Кузьма ощупывал, оглаживал холодный лемех и невольно сравнивал себя с погорельцем, у которого все сгорело, прахом пошло, а самая нужная вещь уцелела. Значит, жизнь не умерла, можно пахать, а это значит, заново жить. Время маленько упущено, но время не остановишь, вон как ту воду — не зачерпнешь в котелок. Завтра же начну целик драть. Сегодня бы начал, будь бы посветлее. А ведь сколько раз за дорогу Кузьма намеревался выбросить его, но всякий раз, как только относил на обочину плуг, будто кто хватал за руку, и он, отдышавшись, опять волок его на телегу, в сундук. Теперь спасибо себе скажешь. Кузьма перекрестил лоб. И кстати или некстати вспомнил Харитона Алексеевича, вспомнил без всякой злобы. «По его милости упороли сюда. А по его ли? — впервые засомневался Кузьма. — Что бы мог сделать со мной Харитон? Ровным счетом ничего. Разве только мельницу оставил, крупорушку — поди, да смертинки-то три пердинки — в гроб бы с собой не взял…»
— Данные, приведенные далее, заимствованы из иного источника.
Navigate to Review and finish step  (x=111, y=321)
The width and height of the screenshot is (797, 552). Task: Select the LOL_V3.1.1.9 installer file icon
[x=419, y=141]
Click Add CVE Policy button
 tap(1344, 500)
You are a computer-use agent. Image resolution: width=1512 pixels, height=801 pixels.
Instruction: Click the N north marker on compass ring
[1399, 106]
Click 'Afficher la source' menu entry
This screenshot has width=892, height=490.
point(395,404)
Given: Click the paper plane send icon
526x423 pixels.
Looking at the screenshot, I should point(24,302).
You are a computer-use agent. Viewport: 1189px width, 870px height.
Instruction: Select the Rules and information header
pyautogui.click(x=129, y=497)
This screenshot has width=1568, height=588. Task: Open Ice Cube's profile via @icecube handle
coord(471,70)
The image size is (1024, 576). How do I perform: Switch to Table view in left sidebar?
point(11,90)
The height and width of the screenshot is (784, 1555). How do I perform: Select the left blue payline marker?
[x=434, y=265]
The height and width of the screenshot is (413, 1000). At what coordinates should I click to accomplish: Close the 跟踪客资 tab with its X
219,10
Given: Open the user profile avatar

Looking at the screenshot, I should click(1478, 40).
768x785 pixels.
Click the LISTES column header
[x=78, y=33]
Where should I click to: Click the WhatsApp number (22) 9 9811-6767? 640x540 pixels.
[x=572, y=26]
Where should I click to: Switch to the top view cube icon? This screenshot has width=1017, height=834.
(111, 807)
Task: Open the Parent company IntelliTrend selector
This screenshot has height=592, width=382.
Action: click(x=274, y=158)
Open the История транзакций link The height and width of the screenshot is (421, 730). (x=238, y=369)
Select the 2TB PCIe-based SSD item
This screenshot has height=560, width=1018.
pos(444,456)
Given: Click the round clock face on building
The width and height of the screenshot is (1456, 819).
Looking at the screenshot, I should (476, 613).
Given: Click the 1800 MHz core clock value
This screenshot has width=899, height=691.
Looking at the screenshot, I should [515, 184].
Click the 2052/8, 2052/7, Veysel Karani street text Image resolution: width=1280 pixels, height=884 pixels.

Да, словно нечистая сила гнала и гнала Кузьму сюда. Именно вот сюда, на этот берег. Кузьма, словно пробуя его на прочность, потоптался по траве. И земля отозвалась, откликнулась в душе Кузьмы. И просочились те невидимые соки, которые питают душу крестьянина, а крестьянин польет ее, землицу, своим потом, и нет и не может быть ничего прочнее и роднее этой связи — мужика с землей. И Кузьма почувствовал: оторвись он от этой земли, как оборвутся последние нити, счастье и надежда выжить. И этот широкий и привольный берег стал ему особо родным.
По душе пришелся клочок земли и Ульяне, и ребятам. А сколько раз Кузьма решал остановиться. И уже за Урал-камнем облюбовал место, и уже собирался бросить якорь, но вдруг чувствовал — не то. А что — то? — спроси, и не сказал бы. И трогал обоз дальше. Другой раз из сил выбивались по распутице тащить возы и кони, и люди. Кузьма плуг вынул и борозду пристрелял глазом. Но что-то как толкнуло — уложил плуг, и, утопая по колено в грязи, потащились дальше. Арина из последних сил на бескормице дотащилась до Иркутска…
Казалось, сейчас Кузьма словно смотрел чужую жизнь — так все это давно было, да было ли? С ним ли? Кузьма вытащил лемех, задел косу, она тоненько прозвенела. Вот и бабка косу отбивать — няня Клаша положила.
Неслышно подошла Ульяна.
— Пахать собрался, Кузя? — спросила Ульяна так, будто сказала: «Будем жить!»
Кузьма промолчал.
— Может, Кузя, объехать округу, оглядеть — соседи какие. Живое всегда около живого гнездится, — предложила Ульяна. — Без церкви ведь тоже нельзя, Кузя?
Кузьма понимал, что тревожит Ульяну. Можно было бы и дорогой обвенчаться, но Уля сама не хотела. А теперь вот и сам не знает, как быть, как ответить.